We also need to see the Peace Summit itself as path, a process, not a one-off event. We’ve had several preparatory forums in the US and México, where people have been listening, talking, learning from each other and those who bear the emotional scars.


In the US, weve heard from Black Lives Matter activists and from the parents of those killed in school shootings. In México, we’ve involved parents of the disappeared and migrants whove experienced terror along their journeys. Through these conversations, we’re constructing an agenda for peace.


At the Summit well be tackling ways to build an effective movement for peace. What elements make up binational action? What actions can strengthen our work if we do them binationally?


After the Summit — just a stop along the way for us — we’ll hold dialogues with government officials, starting at local levels, to implement changes. We agree with the Zapatista slogan, think globally, act locally.” Small collaborations can change local realities. Autonomous local initiatives, as they grow in number, can impact whole countries.

Youre casting a wide net in terms of the political orientation of the people you want to attend. Are there peacemaking methods you use in the context of gatherings like this one?

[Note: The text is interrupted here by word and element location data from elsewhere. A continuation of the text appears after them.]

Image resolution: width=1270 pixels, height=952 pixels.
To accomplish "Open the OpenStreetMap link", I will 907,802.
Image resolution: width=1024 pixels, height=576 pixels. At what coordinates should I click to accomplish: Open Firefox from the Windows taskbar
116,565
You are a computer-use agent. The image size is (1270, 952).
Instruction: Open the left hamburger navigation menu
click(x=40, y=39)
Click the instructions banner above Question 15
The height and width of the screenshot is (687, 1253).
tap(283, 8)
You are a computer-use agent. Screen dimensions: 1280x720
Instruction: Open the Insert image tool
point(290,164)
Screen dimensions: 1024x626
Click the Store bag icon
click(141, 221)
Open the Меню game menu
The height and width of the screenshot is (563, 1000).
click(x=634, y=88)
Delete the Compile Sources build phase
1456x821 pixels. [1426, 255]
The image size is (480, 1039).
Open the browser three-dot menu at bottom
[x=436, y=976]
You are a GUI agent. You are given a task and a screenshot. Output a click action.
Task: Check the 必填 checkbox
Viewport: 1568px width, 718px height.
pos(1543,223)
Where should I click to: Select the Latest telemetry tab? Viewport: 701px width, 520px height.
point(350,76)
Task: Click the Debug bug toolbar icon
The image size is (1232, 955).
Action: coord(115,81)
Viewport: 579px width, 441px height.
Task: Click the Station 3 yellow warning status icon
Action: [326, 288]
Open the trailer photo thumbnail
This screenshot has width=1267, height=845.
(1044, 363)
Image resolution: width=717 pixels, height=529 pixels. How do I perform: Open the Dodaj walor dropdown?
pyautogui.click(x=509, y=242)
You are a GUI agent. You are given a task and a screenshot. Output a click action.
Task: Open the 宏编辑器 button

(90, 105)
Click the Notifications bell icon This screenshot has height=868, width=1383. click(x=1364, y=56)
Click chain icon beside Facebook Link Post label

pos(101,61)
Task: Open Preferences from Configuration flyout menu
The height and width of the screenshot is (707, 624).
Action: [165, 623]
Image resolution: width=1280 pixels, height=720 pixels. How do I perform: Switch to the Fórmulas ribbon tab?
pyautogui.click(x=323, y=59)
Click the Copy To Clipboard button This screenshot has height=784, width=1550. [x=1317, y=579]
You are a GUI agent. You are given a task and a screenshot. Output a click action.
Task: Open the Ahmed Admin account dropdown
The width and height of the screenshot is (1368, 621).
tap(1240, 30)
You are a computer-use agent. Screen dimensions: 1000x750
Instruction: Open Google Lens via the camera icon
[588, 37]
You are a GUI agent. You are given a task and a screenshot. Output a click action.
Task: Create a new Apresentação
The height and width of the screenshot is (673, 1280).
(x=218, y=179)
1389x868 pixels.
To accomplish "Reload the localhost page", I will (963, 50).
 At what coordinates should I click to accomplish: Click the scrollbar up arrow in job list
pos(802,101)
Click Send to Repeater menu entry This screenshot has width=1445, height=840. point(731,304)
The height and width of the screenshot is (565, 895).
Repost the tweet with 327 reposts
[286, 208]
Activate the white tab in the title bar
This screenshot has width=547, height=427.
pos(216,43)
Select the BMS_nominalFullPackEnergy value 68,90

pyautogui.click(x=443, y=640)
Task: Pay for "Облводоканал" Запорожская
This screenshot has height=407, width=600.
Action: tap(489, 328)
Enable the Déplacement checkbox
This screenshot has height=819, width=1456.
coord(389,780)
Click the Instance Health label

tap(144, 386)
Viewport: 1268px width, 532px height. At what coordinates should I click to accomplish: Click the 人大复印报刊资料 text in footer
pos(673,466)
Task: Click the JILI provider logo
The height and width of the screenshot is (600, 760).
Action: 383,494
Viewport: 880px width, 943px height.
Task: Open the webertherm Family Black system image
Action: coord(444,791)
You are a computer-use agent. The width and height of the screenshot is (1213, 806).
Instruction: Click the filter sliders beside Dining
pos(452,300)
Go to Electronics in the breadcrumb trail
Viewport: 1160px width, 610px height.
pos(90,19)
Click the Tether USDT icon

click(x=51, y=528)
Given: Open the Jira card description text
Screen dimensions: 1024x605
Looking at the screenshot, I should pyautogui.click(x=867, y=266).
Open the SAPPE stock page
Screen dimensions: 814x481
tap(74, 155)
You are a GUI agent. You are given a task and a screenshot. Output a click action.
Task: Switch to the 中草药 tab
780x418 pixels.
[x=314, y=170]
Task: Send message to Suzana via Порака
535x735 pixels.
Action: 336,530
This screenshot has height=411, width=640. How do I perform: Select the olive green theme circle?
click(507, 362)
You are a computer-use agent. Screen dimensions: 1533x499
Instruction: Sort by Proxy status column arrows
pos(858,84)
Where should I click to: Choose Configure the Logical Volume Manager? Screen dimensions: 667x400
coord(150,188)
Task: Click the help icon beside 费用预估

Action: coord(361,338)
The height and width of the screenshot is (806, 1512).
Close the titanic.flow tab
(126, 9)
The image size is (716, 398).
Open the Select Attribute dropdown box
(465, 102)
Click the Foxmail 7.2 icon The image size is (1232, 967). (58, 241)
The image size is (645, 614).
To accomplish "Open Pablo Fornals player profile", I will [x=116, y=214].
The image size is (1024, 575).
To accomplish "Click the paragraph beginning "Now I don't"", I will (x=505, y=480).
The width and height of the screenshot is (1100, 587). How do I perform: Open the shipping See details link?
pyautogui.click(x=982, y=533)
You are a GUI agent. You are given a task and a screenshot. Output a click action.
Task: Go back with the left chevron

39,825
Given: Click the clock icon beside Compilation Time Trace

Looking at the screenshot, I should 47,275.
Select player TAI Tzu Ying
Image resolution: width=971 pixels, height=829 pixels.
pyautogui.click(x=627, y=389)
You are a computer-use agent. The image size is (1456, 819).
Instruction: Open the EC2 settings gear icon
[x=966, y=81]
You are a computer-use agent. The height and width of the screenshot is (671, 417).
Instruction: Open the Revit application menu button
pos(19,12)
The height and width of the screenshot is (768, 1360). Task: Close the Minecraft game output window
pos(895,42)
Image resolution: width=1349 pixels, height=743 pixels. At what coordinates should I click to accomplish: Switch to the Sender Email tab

We consider the Summit a gathering of those who feel the urgent need to end violence, not a gathering of the left or the right.


In both the US and México, fear and insecurity are rising. None of us feel safe in our own homes and neighborhoods, no matter what our political beliefs may be.


Within our own spaces like the Summit, we need to create the conditions for dialogue, because we know that without dialogue, only the police will be winners. We also need to understand cultural differences and find a way to surface and accommodate them. 

Organizing strategies and traditions differ in the United States and México. US organizing puts a lot of energy into advocacy and legislative changes, while most progressive movements for social justice in Latin America are demanding systemic change. 


We need to model a kind of leadership that concentrates on asking the right questions, inviting creativity, and giving everyone the same level of power to answer. We dont believe that a Biden or an AMLO should come up with ideas and impose them on the rest of us. Our definition of leadership skills includes listening, facilitating, and guiding people to put their ideas into action.


In these violent times, you’re boldly demanding peace! What makes you hopeful that peace can be possible?


We can’t put off peace building until we have peace! Global leaders seem to consider peace the last resort to problem solving. But for the people, only making peace can open up the possibility for us to dream again.